Downside inducement: multiple bearish superpositions
This deep pullback from $89,000 to $82,000 is mainly driven by:
On-chain data: institutions are quietly accumulating funds
Despite the sharp price drop, on-chain data shows positive signs: a net outflow of 28,215 BTC from exchanges on January 29, indicating that institutional investors may be accumulating at low levels rather than panic selling. This “price falls, chips out” divergence pattern usually indicates the formation of a bottom.
Derivatives Market: Bulls are in a tragic liquidation
Derivatives data shows that the total liquidation in 24 hours reached $826 million, of which 97% ($805 million) was liquidated by longs and only 3% ($21.55 million) by shorts.

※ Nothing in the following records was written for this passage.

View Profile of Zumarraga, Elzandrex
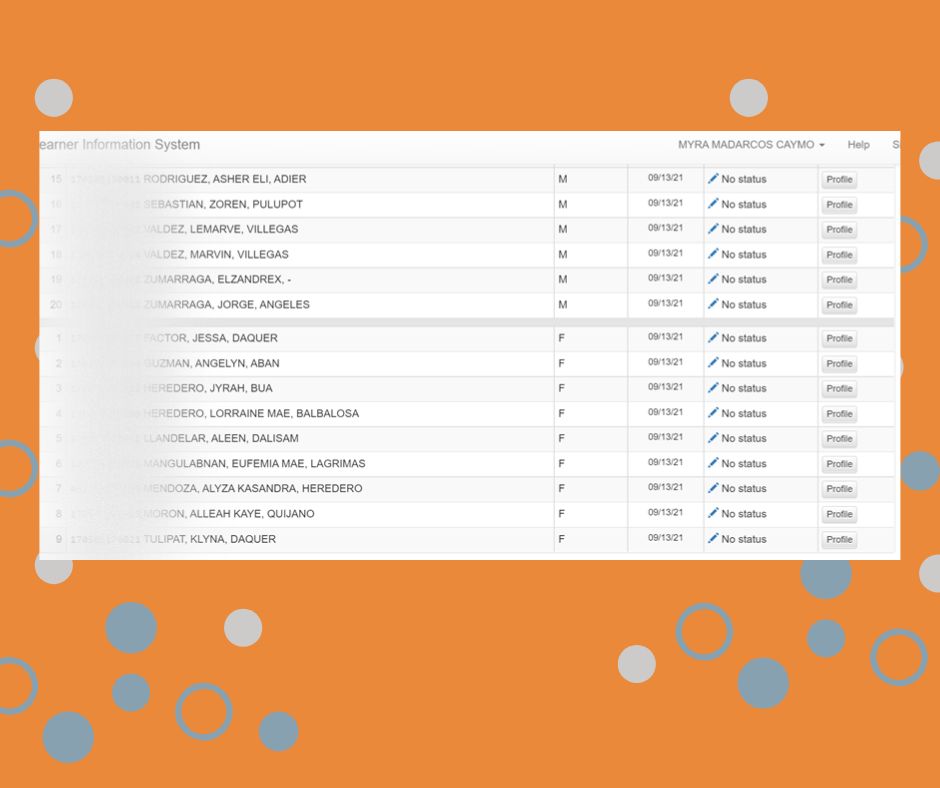 pyautogui.click(x=839, y=280)
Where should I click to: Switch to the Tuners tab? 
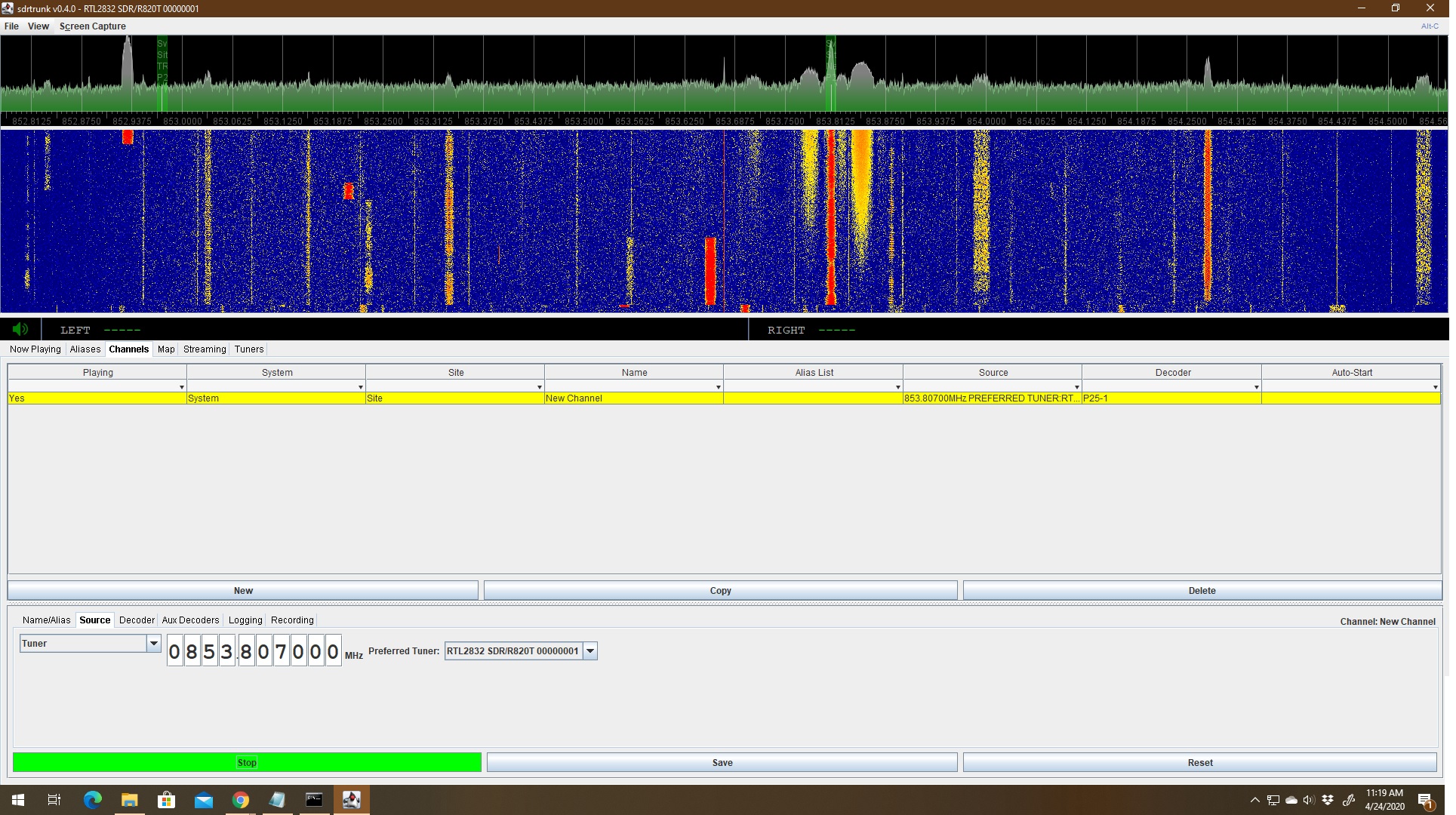248,349
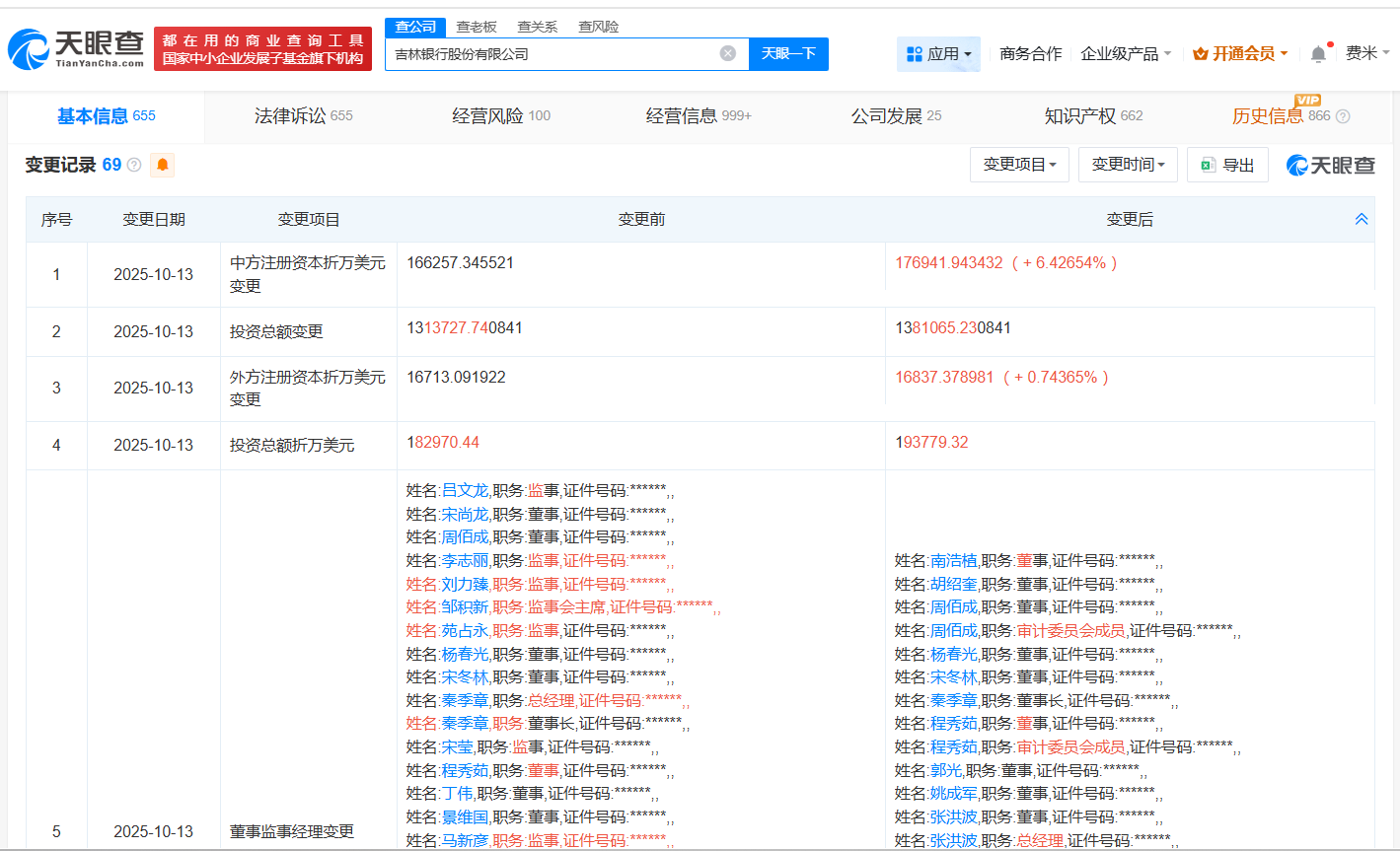Clear the search box using the circular X icon
Screen dimensions: 1400x851
[x=728, y=54]
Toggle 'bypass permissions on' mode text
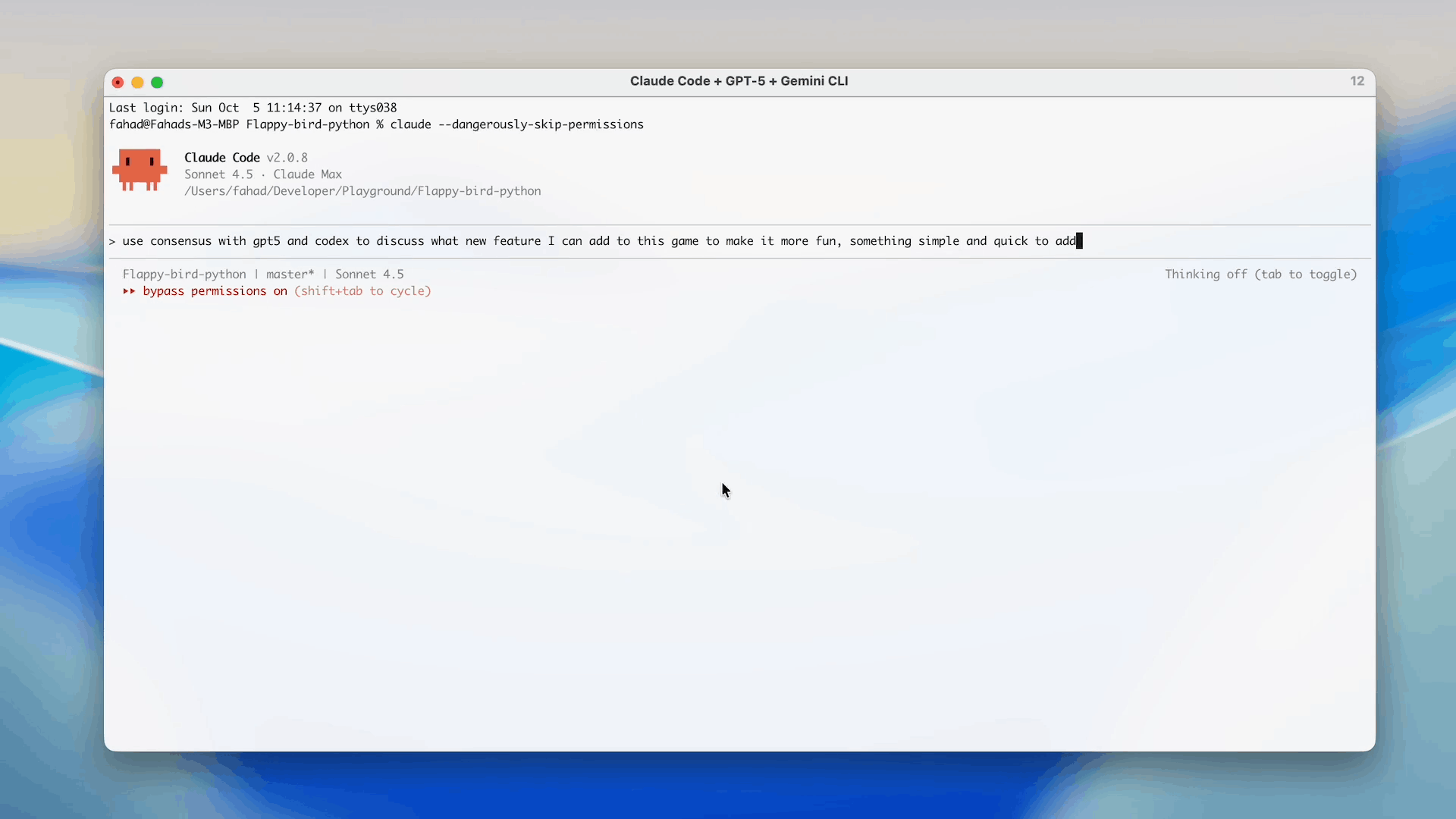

Open interest remains as high as $117.1 billion, indicating that market leverage remains high and there is a risk of further liquidation.
Trading Strategy Recommendations
Short-term traders: You can try long positions in the range of $80,000-$81,000, target $84,000-$85,000, and strictly set a stop loss of $79,500 Mid-line investors: Wait for a clearer bottom signal and watch for a breakout of the $87,500 resistance level Risk warning: A break below the $80,000 key support could lead to a drop to the $77,000-$78,000 area
Today’s focus points
The market is currently in a state of extreme panic, but the technical side is seriously oversold and the on-chain data shows signs of accumulation, so the probability of a short-term rebound is high. However, before the macro environment turns, any rebound may face a lot of resistance.